Summary of Rethinking Orchestration as Reconciliation: Software Defined Assets in Dagster | Elementl

This is an AI generated summary. There may be inaccuracies. Summarize another video

00:00:00 - 00:25:00

The talk argues that software-defined assets are a better way to manage data than the traditional imperative approach. Assets should be the primary abstraction in an orchestration system, as this system is in the best position to act as the source of truth for assets. Additionally, the talk suggests that software-defined assets allow for Python to become a first-class citizen in the modern data stack.

  • 00:00:00 This talk is about the move from an imperative to declarative paradigm in various software domains, and how this can be applied to data processing. The declarative paradigm is better at managing complexity and change, and the talk gives an example of how this can be applied to a real-world scenario.
  • 00:05:00 In the video, the speaker discusses the idea of "orchestration as reconciliation" and how it can be used to manage data more effectively. He introduces the concept of a "software-defined asset" and explains how it can be used to declaratively specify the contents of an asset and how it should be computed.
  • 00:10:00 In the video, the speaker discusses the concept of software-defined assets, which are assets that are defined in code and exist independently of any physical storage. He demonstrates how these assets can be managed and tracked using the open source tool Dexter, and how they can be used to power data-driven applications.
  • 00:15:00 In this video, the speaker discusses the idea of using an asset orchestrator to manage assets instead of tasks. He argues that this would allow for better visibility into what has happened with assets and make it easier to answer questions about them.
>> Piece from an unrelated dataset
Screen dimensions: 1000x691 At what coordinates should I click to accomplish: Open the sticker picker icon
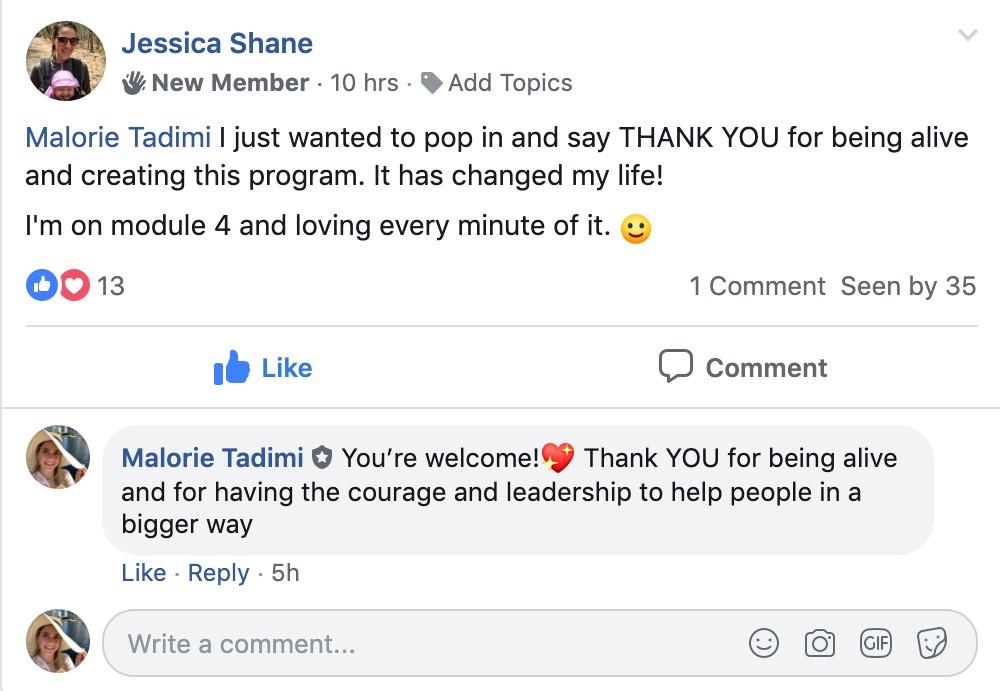pyautogui.click(x=932, y=643)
He demonstrates how this would work with a few examples of discrepancies that need to be reconciled.
  • 00:20:00 In the "pre-modern" world, data processing was done in an imperative way, with an orchestrator like Airflow invoking computations across a variety of frameworks. This had many drawbacks, but one advantage was that it was easy to understand everything that was running in one place, and to make sure that everything was running in the right order. In the "modern" data stack, each tool has its own way to schedule work and view the assets that are defined inside of it, which has led to a loss of a central control plane and has made it difficult to understand what is happening with data processing.
  • 00:25:00 This talk examines the idea of software-defined assets, or assets that are declared in code, as a way to manage data more effectively. The talk argues that assets should be the primary abstraction in an orchestration system, as this system is in the best position to act as the source of truth for assets. Additionally, the talk suggests that software-defined assets allow for Python to become a first-class citizen in the modern data stack.